**DATA SUPPLIED:**
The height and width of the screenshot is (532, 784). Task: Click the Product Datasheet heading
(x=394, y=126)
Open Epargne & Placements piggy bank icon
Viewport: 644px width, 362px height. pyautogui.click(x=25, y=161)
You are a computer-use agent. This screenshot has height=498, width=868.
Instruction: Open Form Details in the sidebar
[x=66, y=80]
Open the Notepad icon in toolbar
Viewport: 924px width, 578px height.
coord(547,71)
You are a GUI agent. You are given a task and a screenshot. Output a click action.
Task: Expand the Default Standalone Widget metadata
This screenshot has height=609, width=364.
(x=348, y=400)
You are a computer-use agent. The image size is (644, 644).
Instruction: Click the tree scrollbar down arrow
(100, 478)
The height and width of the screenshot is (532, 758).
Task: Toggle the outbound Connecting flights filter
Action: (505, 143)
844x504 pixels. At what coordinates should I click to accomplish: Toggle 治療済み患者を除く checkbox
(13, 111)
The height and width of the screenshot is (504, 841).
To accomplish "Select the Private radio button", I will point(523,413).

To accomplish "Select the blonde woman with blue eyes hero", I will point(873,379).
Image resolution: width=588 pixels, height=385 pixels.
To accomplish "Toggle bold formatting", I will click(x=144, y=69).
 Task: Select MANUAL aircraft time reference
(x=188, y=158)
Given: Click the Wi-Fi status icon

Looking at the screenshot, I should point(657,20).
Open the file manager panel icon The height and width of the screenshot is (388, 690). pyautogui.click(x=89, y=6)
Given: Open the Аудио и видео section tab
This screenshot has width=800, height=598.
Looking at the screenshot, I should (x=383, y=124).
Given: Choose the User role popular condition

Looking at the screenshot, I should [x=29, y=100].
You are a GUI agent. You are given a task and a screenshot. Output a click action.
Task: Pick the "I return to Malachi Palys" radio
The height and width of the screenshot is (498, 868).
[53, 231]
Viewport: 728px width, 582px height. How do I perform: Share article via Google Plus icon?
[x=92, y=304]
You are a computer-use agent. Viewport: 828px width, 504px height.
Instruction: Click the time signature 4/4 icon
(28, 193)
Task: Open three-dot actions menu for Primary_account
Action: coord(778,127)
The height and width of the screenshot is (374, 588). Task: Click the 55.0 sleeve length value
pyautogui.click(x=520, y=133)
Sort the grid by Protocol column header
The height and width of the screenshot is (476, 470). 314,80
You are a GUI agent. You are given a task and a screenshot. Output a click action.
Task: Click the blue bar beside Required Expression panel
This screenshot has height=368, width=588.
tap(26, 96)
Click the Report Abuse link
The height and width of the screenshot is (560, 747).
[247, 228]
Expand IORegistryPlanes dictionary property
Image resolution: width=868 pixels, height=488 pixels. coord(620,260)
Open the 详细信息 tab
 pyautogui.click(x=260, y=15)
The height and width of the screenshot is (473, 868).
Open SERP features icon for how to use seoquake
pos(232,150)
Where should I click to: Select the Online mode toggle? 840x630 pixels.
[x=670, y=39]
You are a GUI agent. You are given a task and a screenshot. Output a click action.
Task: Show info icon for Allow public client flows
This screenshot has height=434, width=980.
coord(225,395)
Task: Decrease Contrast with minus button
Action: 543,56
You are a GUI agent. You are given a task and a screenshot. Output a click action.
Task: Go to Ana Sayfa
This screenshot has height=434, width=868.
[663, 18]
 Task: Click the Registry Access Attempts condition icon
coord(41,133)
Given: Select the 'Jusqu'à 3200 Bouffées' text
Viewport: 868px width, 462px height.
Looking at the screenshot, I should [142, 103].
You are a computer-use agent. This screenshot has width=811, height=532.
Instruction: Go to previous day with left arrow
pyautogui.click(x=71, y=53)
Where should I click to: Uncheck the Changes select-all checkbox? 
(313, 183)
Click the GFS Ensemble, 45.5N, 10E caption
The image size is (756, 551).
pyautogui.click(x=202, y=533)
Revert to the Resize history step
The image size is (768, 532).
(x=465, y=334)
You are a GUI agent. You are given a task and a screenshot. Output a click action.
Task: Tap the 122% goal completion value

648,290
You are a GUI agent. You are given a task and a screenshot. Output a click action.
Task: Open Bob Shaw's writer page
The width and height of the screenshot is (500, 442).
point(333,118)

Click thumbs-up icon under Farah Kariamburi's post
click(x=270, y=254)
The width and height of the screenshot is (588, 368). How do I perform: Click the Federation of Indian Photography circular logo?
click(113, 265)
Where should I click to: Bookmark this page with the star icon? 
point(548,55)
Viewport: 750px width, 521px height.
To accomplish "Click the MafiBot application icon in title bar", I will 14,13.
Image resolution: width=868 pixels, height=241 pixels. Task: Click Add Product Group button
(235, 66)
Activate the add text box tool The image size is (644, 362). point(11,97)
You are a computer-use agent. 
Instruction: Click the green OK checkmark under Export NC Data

**WORK INSTRUCTIONS:** For the string "blue", go through the entries above and copy each line where it occurs.

**THE ANSWER:**
To accomplish "Select the blonde woman with blue eyes hero", I will point(873,379).
Task: Click the blue bar beside Required Expression panel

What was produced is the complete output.